Go through the records and filter out every line lacking the word "computer"; copy the lines that remain.

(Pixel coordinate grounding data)

»»

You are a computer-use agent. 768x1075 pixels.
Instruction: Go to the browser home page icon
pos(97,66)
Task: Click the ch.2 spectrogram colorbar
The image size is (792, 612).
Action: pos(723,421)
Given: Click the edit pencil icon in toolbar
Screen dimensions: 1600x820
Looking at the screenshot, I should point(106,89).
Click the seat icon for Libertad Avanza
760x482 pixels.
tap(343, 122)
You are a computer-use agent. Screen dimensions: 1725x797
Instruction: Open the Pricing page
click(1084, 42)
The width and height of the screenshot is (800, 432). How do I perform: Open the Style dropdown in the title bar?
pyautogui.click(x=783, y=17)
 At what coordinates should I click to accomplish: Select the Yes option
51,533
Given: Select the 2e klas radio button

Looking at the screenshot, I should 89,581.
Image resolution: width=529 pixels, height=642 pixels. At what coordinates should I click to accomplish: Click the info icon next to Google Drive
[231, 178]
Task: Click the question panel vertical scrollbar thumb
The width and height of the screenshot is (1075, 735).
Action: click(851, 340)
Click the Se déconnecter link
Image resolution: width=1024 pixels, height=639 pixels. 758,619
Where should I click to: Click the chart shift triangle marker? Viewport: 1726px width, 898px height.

««

Solution →
You are a computer-use agent. 768x1075 pixels.
You are a computer-use agent. Screen dimensions: 1725x797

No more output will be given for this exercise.